* **Uraian Tugas**: Tuliskan ulang kata demi kata bagian teks bacaan tentang Abdurrahman bin Auf, mulai dari kata-kata "Di zaman Nabi" dan berhenti setelah "dibawanya dari Syam.".

* **Teks Bacaan**:
┌────────
Langsung ke konten utama

Jejak Perjuangan

Di zaman Nabi Muhammad Saw. terdapatlah seorang sahabat beliau yang mulia. Kemuliaan tersebut didapatnya atas dasar pengorbanan yang kuat dalam membela agama Islam. Sahabat tersebut bernama Abdurrahman bin Auf.

Sahabat ini tergolong kaya raya. Tidak heran, kekayaan itu mudah diperolehnya karena ia sangat menguasai ilmu perniagaan. Bahkan saking kayanya, pernah suatu ketika ia membuat heboh warga Madinah. Ia membuat kemacetan di jalanan Madinah karena membawa rombongan yang berjumlah sangat besar. Terdiri 700 kendaraan yang dipenuhi dengan muatan barang-barang perniagaan yang dibawanya dari Syam.
└────────
* **Data Sumber**:
┌────────
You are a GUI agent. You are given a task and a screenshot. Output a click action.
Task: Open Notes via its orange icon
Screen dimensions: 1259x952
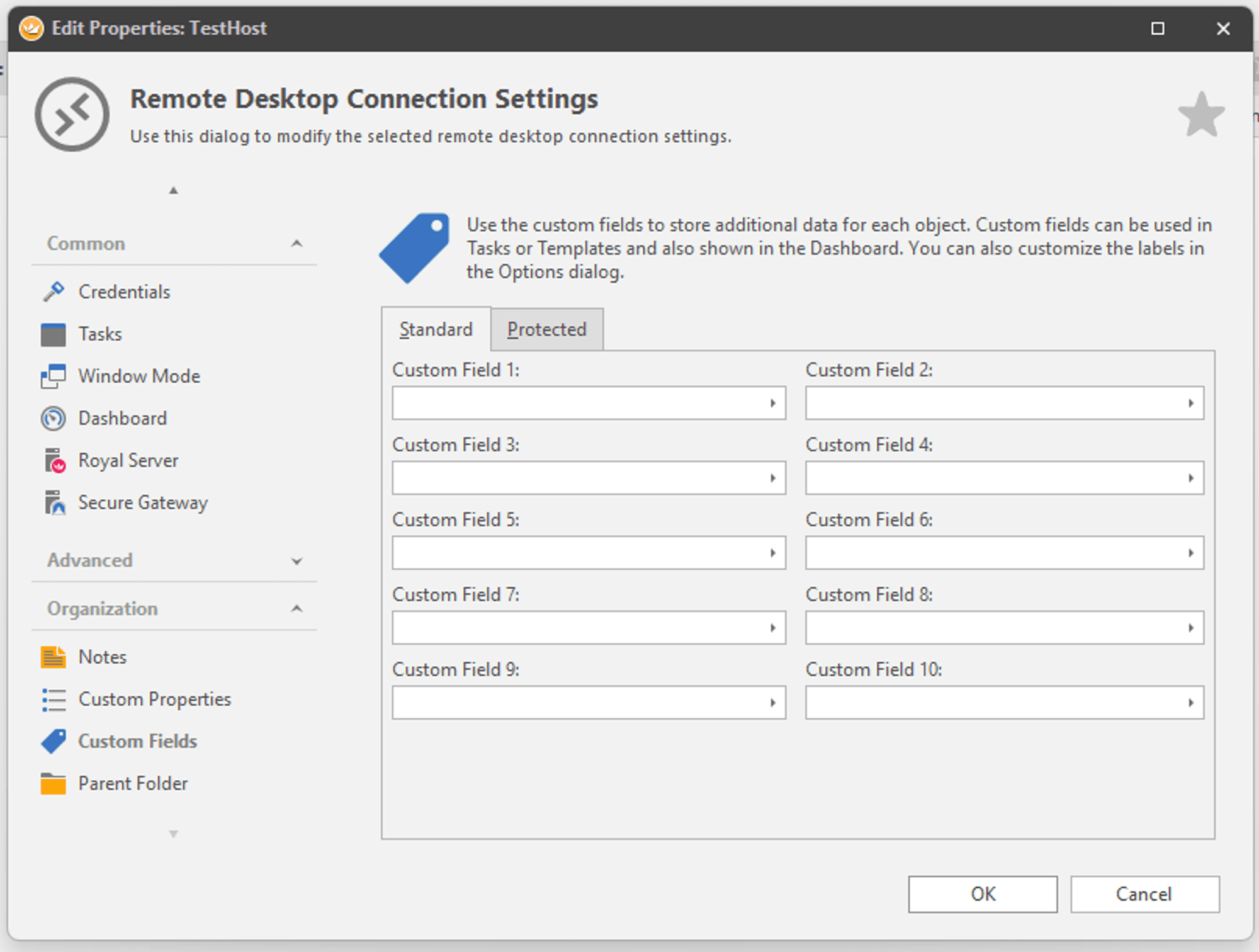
└────────
* **Hasil Tugas**:
Di zaman Nabi Muhammad Saw. terdapatlah seorang sahabat beliau yang mulia. Kemuliaan tersebut didapatnya atas dasar pengorbanan yang kuat dalam membela agama Islam. Sahabat tersebut bernama Abdurrahman bin Auf.

Sahabat ini tergolong kaya raya. Tidak heran, kekayaan itu mudah diperolehnya karena ia sangat menguasai ilmu perniagaan. Bahkan saking kayanya, pernah suatu ketika ia membuat heboh warga Madinah. Ia membuat kemacetan di jalanan Madinah karena membawa rombongan yang berjumlah sangat besar. Terdiri 700 kendaraan yang dipenuhi dengan muatan barang-barang perniagaan yang dibawanya dari Syam.